Ayant tout récemment reçu son diplôme de l’Université Stony Brook, Max Tissenbaum, qui disputera son premier match de la saison mardi, réfléchit sur son avenir.

Dernier tour de losange pour Tissenbaum?

Maxx Tissenbaum est de retour avec les Capitales de Québec pour ce qui pourrait bien être son dernier tour du losange.

Retenu jusqu’à la semaine dernière auprès de son équipe universitaire, dont il était l’instructeur des frappeurs, le meneur chez les Capitales l’an dernier pour la moyenne au bâton (,344) estime que cette troisième saison avec le club de baseball indépendant de Québec pourrait bien s’avérer son chant du cygne comme athlète actif.

«Avec la fin des cours, je n’ai pas eu beaucoup de temps pour réfléchir à mon avenir professionnel. Ç’a été un hiver difficile, parce que je ne savais pas si j’allais rejouer ou pas. Mais quand Pat [Scalabrini, le gérant des Capitales] m’a demandé si je voulais revenir, je me suis dis allons-y, car le baseball, c’est ce que j’aime par-dessus tout», a expliqué Tissenbaum, lundi matin, quand Le Soleil l’a joint dans le trafic de New York.

Le Torontois de 26 ans, il aura 27 en juillet, a obtenu son diplôme de l’Université Stony Brook, en mai, institution new-yorkaise où il bénéficiait encore d’une bourse d’études après ses années comme joueurs jusqu’en 2012. Il avait donc Québec comme destination en fin de journée lundi, avant de s’installer au condo de Stoneham et d’embarquer avec l’équipe mardi en route pour une série de trois matchs à Ottawa.

Pas trop de pression

Receveur et joueur de deuxième coussin, son dernier match officiel remonte au 14 septembre, le dernier contre Rockland pour confirmer le septième championnat de l’histoire des Capitales.
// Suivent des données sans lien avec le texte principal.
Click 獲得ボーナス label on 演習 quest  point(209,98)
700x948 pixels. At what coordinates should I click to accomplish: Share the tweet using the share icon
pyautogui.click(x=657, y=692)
«Côté forme, je ne suis pas loin. J’ai fait des exercices au bâton avec les joueurs et j’ai été receveur dans l’enclos. Ça me prendra sûrement quelques apparitions avant de retrouver mon rythme au bâton, mais ça devrait aller vite», assure-t-il.

Quant au manque de puissance en attaque dont souffrent les Capitales depuis le début de la campagne, Tissenbaum assure ne pas sentir l’urgence de jouer au héros. «Je suis en contact avec les gars et je sais qu’on a parfois de la misère à cogner le gros coup sûr. Mais je vais continuer à faire ce que j’ai fait durant toute ma carrière.»

«Tous nos frappeurs contribuent, même les réservistes, indique-t-il. J’ai vu des noms que je ne connaissais pas, par exemple Brad Antchak qui a connu un gros match vendredi [cinq points produits]. Je dois juste jouer ma game.»

En 81 rencontres régulières l’an dernier, Tissenbaum a frappé pour ,344, obtenu 13 circuits et 59 points produits, mais aussi autant de buts sur balles (30) que de retraits au bâton (31). L’année précédente, sa première à Québec, il avait produit 47 points et maintenu une moyenne de ,326.

Le coaching, une belle découverte

Sa septième campagne chez les pros pourrait lui servir d’adieux. «Si c’est la dernière fois, aussi bien en profiter. Je ne vois pas le jour où je me lèverai un matin sans avoir envie de jouer au baseball. Mais il faut regarder le portrait global», admet-il.

«Ça finit à un moment pour tout le monde, que tu sois Derek Jeter et que tu aies joué dans les majeures 20 ans ou que tu aies joué avec les Capitales trois ou quatre ans. Il y a une fin pour tout le monde, reste à déterminer le bon moment», réfléchit Tissenbaum à haute voix, signifiant que son idée sur le sujet n’est pas encore arrêtée.

Il a aimé l’expérience du coaching «plus que je ne l’aurais cru. J’avais peur de devenir frustré de ne pas pouvoir être sur le terrain, mais c’était excitant d’enseigner aux joueurs et de les voir appliquer dans le jeu ce que je venais de leur apprendre. J’ai adoré ça».

Pour faire de la place dans l’alignement, on a placé Lachlan Fontaine sur la liste des blessés. Lanceur par excellence en mai chez les Capitales (11-6), Ryan Searle (2-1, mpm de 0,47) affrontera les Champions (5-10), mardi.